Die Genehmigung wurde nun unbefristet ausgestellt und da M von dem noch recht neu am Markt vorhandenen aktuellen Versicherer keine gute Meinung hatte, wählte er den Versicherer V als Risikoträger für die Vollkrankenversicherung.
Zum Zeitpunkt der Beratung war K etwa im fünften Monat schwanger. Da die Krankenversicherung nach eigenen Angaben des M nicht zu seinen Schwerpunkten zählte, wusste er zunächst nicht, wie er damit umgehen sollte und beschloss, im Internet zu recherchieren.

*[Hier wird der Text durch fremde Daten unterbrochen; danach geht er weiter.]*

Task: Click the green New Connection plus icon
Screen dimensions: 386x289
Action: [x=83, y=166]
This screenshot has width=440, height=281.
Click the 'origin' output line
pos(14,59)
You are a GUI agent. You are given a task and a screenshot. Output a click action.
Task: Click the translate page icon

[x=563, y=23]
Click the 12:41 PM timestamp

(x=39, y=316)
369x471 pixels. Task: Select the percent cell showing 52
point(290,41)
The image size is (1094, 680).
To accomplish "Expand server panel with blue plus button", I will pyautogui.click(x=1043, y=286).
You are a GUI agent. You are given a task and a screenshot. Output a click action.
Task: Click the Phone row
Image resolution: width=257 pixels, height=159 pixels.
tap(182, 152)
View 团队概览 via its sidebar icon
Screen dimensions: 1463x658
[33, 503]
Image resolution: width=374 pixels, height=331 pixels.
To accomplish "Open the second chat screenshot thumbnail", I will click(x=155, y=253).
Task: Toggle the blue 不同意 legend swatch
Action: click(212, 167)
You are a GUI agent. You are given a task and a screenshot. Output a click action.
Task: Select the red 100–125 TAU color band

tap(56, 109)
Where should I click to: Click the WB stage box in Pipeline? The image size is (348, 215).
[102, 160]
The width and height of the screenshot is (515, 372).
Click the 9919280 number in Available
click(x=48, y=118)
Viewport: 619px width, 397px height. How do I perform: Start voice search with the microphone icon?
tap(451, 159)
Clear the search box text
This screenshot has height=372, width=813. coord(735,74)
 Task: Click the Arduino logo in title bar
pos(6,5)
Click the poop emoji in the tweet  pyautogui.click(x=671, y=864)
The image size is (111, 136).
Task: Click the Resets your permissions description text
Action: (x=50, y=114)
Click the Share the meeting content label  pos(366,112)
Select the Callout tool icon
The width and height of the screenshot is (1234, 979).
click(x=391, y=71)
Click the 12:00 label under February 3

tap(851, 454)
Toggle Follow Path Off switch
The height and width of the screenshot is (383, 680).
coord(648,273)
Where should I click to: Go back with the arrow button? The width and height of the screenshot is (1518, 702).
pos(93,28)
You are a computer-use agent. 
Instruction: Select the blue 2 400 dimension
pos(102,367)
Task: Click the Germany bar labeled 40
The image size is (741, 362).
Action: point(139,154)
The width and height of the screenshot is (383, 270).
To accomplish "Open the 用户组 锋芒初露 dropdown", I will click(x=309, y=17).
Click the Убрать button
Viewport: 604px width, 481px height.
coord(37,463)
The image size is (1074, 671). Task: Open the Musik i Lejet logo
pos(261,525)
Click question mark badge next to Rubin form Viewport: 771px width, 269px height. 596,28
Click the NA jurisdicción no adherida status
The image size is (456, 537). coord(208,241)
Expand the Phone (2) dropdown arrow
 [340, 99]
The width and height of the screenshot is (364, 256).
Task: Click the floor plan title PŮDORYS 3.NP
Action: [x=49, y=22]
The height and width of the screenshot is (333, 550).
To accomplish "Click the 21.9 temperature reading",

Dort wurde er schnell fündig und fand einen Beitrag mit dem Titel „Schwangerschaft im PKV-Antrag angeben oder nicht?“, der von einer Versicherungsmaklerin mit dem Schwerpunkt Krankenversicherung verfasst wurde. Die Autorin kommt in ihrem Artikel zu dem Ergebnis, dass eine Schwangerschaft im PKV-Antrag „gar nicht“ anzugeben sei und bezieht sich dabei auf ein Urteil des OLG Hamm, welches auch in dem Blogbeitrag verlinkt ist.
Da auch im Antrag der PKV nicht explizit nach einer Schwangerschaft gefragt wurde, fühlte sich M dadurch bestärkt in seiner neu gewonnenen Auffassung. So teilte er dann der Antragstellerin auch mit, dass die Schwangerschaft nicht im Antrag anzugeben sei.
Der Versicherer V war aber einer anderen Auffassung. Er war der Meinung, dass die Kundin K ganz offensichtlich ihre VVA verletzt hatte. Dementsprechend verweigerte die Versicherungsleistung.
Umso überraschender war dann zuerst das Schreiben von V nach der Entbindung, dass die Kosten hierfür nicht übernommen werden. Weniger überraschend war dann die Aufforderung von K, dass die Kosten der Entbindung von etwas über 10.000 EUR von M erstattet werden sollen.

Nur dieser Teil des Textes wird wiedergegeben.